入社後に社員を育成するのが企業の本来の姿・・・そう、メンバーシップ型社会では
2月9日に朝日新聞に載った投書を巡っていろいろと議論がされているようですが、
https://togetter.com/li/1197869 (『入社後に社員を育成するのが企業の本来の姿である』という投書に「即戦力とかいう考え方滅びろ」など色々な意見)
これもまた、本ブログで何回も論じてきた日本型雇用システムにあまりにも適応しすぎた日本型教育システムの病理みたいな話で、懐かしさがいっぱい溢れてきます。
表層的な善悪論の周りをぐるぐる回っているばかりで、なかなか問題の本質である雇用システムに論究することにならない点だけは、あまり変わっていませんが。
これもまた、もう5年前に出版した拙著『若者と労働』(中公新書ラクレ)から、やや皮肉な視点から論じた一節を引用しておきましょうか。
第3章 「入社」のための教育システム
4 職業的意義なき教育ゆえの「人間力」就活
ジョブ型社会の「職業能力」就活
日本であれ、欧米であれ、学生が企業に対して、自分が企業にとって役に立つ人材であることを売り込まなければならない立場にあるという点では何の違いもありません。違うのは、その「役に立つ」ということを判断する基準です。
欧米のようなジョブ型社会においては、第一章でみたように採用とは基本的に欠員補充ですから、自分はその求人されている仕事がちゃんとできるということをいかにアピールするかがもっとも重要になります。学生の場合、売りになる職業経験はないのですから、その仕事に必要な資格や能力を持っているということをアピールするしかありません。そのもっとも重要な武器は、卒業証書、英語で言うディプロマです。
欧米では、一部の有名大学を除けば入学するのはそんなに難しくはありませんから、ある大学に入学したことだけでは何の説得力もありません。むしろ、日本と違ってカリキュラムはハードで、ついてこれない学生はどんどん脱落し、卒業の頃には同期の学生がだいぶ減っているというのが普通ですから、卒業証書こそがその人の能力を証明するものだと一般的に考えられています。

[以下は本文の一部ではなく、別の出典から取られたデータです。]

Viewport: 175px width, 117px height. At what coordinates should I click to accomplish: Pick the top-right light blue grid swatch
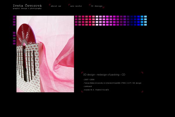(x=145, y=17)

そして、ここが重要なのですが、その能力というのは、日本でいう「能力」、つまり一般的抽象的な潜在的能力のことではなく、具体的な職業と密接に関連した職業能力を指すのです。卒業証書を学歴と言い換えれば、欧米社会とは言葉の正確な意味での学歴社会ということもできます。日本でいわれる学歴社会というのが、具体的にどの学部でどういう勉強をしてどういう知識や技能を身につけたかとはあまり関係のない、入学段階の偏差値のみに偏したものであるのに対して、欧米の学歴社会というのは、具体的にどの学部でどういう勉強をしてどういう知識や技能を身につけたかを、厳格な基準で付与される卒業証書を判断材料として判定されるものなのです。こういう社会では、言葉の正確な意味でのもっとも重要な就「職」活動は、必死で勉強して卒業証書を獲得することになります。
ちなみに、こういうジョブ型社会ではあまりにも当たり前の行動を、日本社会で下手にやるととんでもない大騒ぎになることがあります。かつて、ある大学の法学部で、既に企業に内定している四年生の学生に対し、必修科目の民法で不可をつけた教授の行動が、マスコミで取り上げられ、世論を賑わしました。入学時の偏差値と面接時の人間力判定で十分採用できると企業が考えているのに、本来何の職業的意義もない大学の授業における教授の成績評価によってできるはずの卒業ができなくなり、「入社」の予定が狂わされるのは、本末転倒である、と、少なくとも当時の日本社会の大多数の人々は考えていたということでしょう。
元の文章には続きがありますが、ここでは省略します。